Posit AI Blog: Word Embeddings with Keras

Introduction
Word embedding is a method used to map words of a vocabulary to
dense vectors of real numbers where semantically similar words are mapped to
nearby points. Representing words in this vector space help
algorithms achieve better performance in natural language
processing tasks like syntactic parsing and sentiment analysis by grouping
similar words. For example, we expect that in the embedding space
“cats” and “dogs” are mapped to nearby points since they are
both animals, mammals, pets, etc.
In this tutorial we will implement the skip-gram model created by Mikolov et al in R using the keras package.
The skip-gram model is a flavor of word2vec, a class of
computationally-efficient predictive models for learning word
embeddings from raw text. We won’t address theoretical details about embeddings and
the skip-gram model. If you want to get more details you can read the paper
linked above. The TensorFlow Vector Representation of Words tutorial includes additional details as does the Deep Learning With R notebook about embeddings.
There are other ways to create vector representations of words. For example,
GloVe Embeddings are implemented in the text2vec package by Dmitriy Selivanov.
There’s also a tidy approach described in Julia Silge’s blog post Word Vectors with Tidy Data Principles.
Getting the Data
We will use the Amazon Fine Foods Reviews dataset.
This dataset consists of reviews of fine foods from Amazon. The data span a period of more than 10 years, including all ~500,000 reviews up to October 2012. Reviews include product and user information, ratings, and narrative text.
Data can be downloaded (~116MB) by running:

download.file(“https://snap.stanford.edu/data/finefoods.txt.gz”, “finefoods.txt.gz”)

We will now load the plain text reviews into R.

Let’s take a look at some reviews we have in the dataset.

[1] “I have bought several of the Vitality canned dog food products …
[2] “Product arrived labeled as Jumbo Salted Peanuts…the peanuts …
Preprocessing
We’ll begin with some text pre-processing using a keras text_tokenizer(). The tokenizer will be
responsible for transforming each review into a sequence of integer tokens (which will subsequently be used as
input into the skip-gram model).

library(keras)
tokenizer <- text_tokenizer(num_words = 20000)
tokenizer %>% fit_text_tokenizer(reviews)
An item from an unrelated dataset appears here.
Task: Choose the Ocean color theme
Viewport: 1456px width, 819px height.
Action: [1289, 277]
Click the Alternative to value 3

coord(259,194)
Note that the tokenizer object is modified in place by the call to fit_text_tokenizer().
An integer token will be assigned for each of the 20,000 most common words (the other words will
be assigned to token 0).
Skip-Gram Model
In the skip-gram model we will use each word as input to a log-linear classifier
with a projection layer, then predict words within a certain range before and after
this word. It would be very computationally expensive to output a probability
distribution over all the vocabulary for each target word we input into the model. Instead,
we are going to use negative sampling, meaning we will sample some words that don’t
appear in the context and train a binary classifier to predict if the context word we
passed is truly from the context or not.
In more practical terms, for the skip-gram model we will input a 1d integer vector of
the target word tokens and a 1d integer vector of sampled context word tokens. We will
generate a prediction of 1 if the sampled word really appeared in the context and 0 if it didn’t.
We will now define a generator function to yield batches for model training.

library(reticulate)
library(purrr)
skipgrams_generator <- function(text, tokenizer, window_size, negative_samples) {
gen <- texts_to_sequences_generator(tokenizer, sample(text))
function() {
skip <- generator_next(gen) %>%
skipgrams(
vocabulary_size = tokenizer$num_words,
window_size = window_size,
negative_samples = 1
)
x <- transpose(skip$couples) %>% map(. %>% unlist %>% as.matrix(ncol = 1))
y <- skip$labels %>% as.matrix(ncol = 1)
list(x, y)
}
}

A generator function
is a function that returns a different value each time it is called (generator functions are often used to provide streaming or dynamic data for training models). Our generator function will receive a vector of texts,
a tokenizer and the arguments for the skip-gram (the size of the window around each
target word we examine and how many negative samples we want
to sample for each target word).
Now let’s start defining the keras model. We will use the Keras functional API.

embedding_size <- 128 # Dimension of the embedding vector.
skip_window <- 5 # How many words to consider left and right.
num_sampled <- 1 # Number of negative examples to sample for each word.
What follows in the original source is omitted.